Jan Chwesiuk wraz z rodziną wynajmuje mieszkanie w budynku przy ul. Bialskiej 15. Zdenerwowany opowiada o sytuacji z jaką musi się zmagać, a wraz z nim jego sąsiedzi. - Nie mamy kanalizacji. Może w XIX wieku było lepiej, niż w tej chwili. W budynku mieszka pięć rodzin. Podwórko też jest w strasznym stanie. Wójt wniósł tylko czynsze, do tej pory nie było całkowitej naprawy dachu.- opowiada mężczyzna. - Włożyłem duże pieniądze, by doprowadzić mieszkanie do stanu, w którym da się mieszkać. Mieszkamy tu już szesnaście lat. Kiedy się wprowadzaliśmy przez dach można było gwiazdy oglądać. Wymieniłem też wtedy wszystkie okna, naprawiłem belki stropowe i pomalowałem ściany. Obecnie jak są większe deszcze, woda spływa po instalacji elektrycznej, przez to grozi nam zapalenie. W moim mieszkaniu instalacja paliła się już kilkakrotnie. W lokum sąsiadki ulatniał się czad, doszło nawet do zapalenia. Po tym zdarzeniu kupiono nowy piec. Można było to wykonać wcześniej, a nie czekać aż wydarzy się nieszczęście.

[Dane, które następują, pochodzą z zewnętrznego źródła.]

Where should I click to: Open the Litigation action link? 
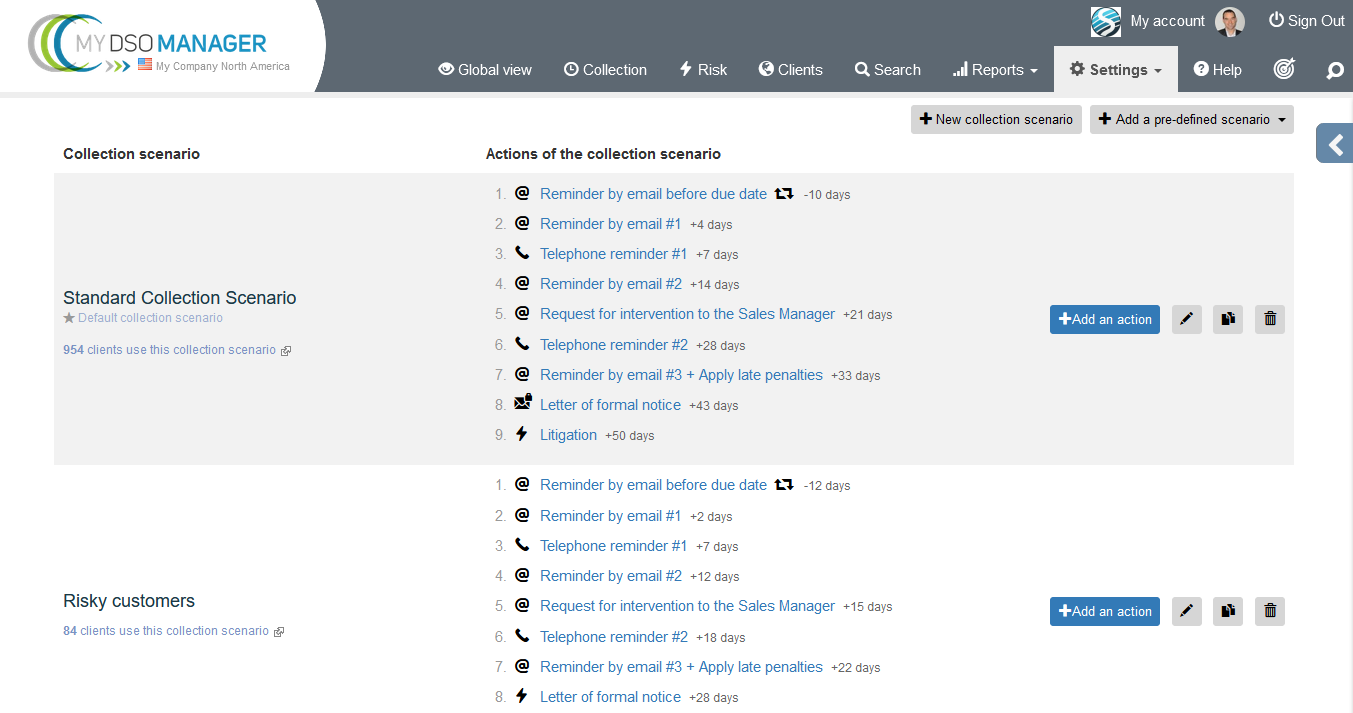568,435
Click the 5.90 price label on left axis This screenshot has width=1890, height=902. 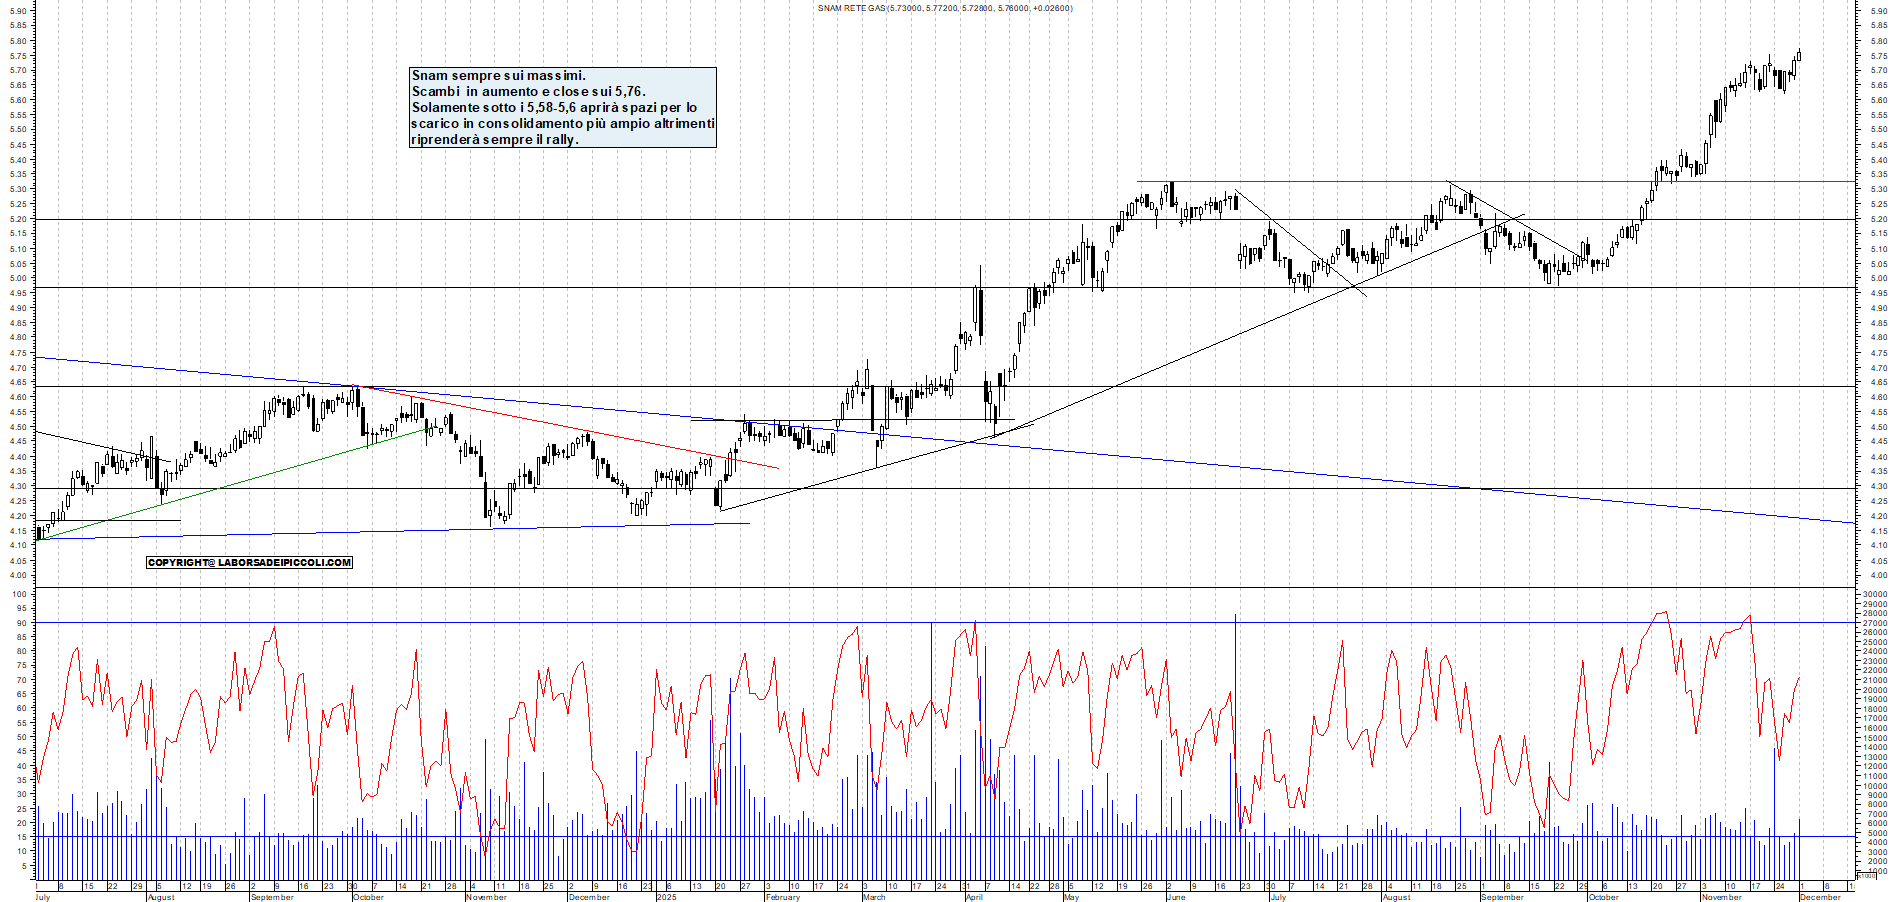(18, 11)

Mężczyzna uważa, że mieszkańcom grozi epidemia. - Wkoło są same śmieci. Z ubikacji, która znajduje się na zewnątrz nie da się korzystać, bo jest brudna i zniszczona. Szczury w piwnicy latają jak koty. Poza tym schody na klatce schodowej są w tragicznym stanie, w każdej chwili może dojść do wypadku – mówi Jan Chwesiuk. Pokazuje pismo, z którego wynika, że problem żyje w przestrzeni publicznej już od lat, bo na sygnały mieszkańców, przewodniczący rady gminy odpowiadał już w 2018 roku. W piśmie przewodnicząca rady gminy Ewa Kulińska informowała, że trwa procedura administracyjna, w celu uzyskania pozwolenia na budowę. Dodała też, że wysokość opłat czynszowych wynika z poziomu i standardu lokalu. (...)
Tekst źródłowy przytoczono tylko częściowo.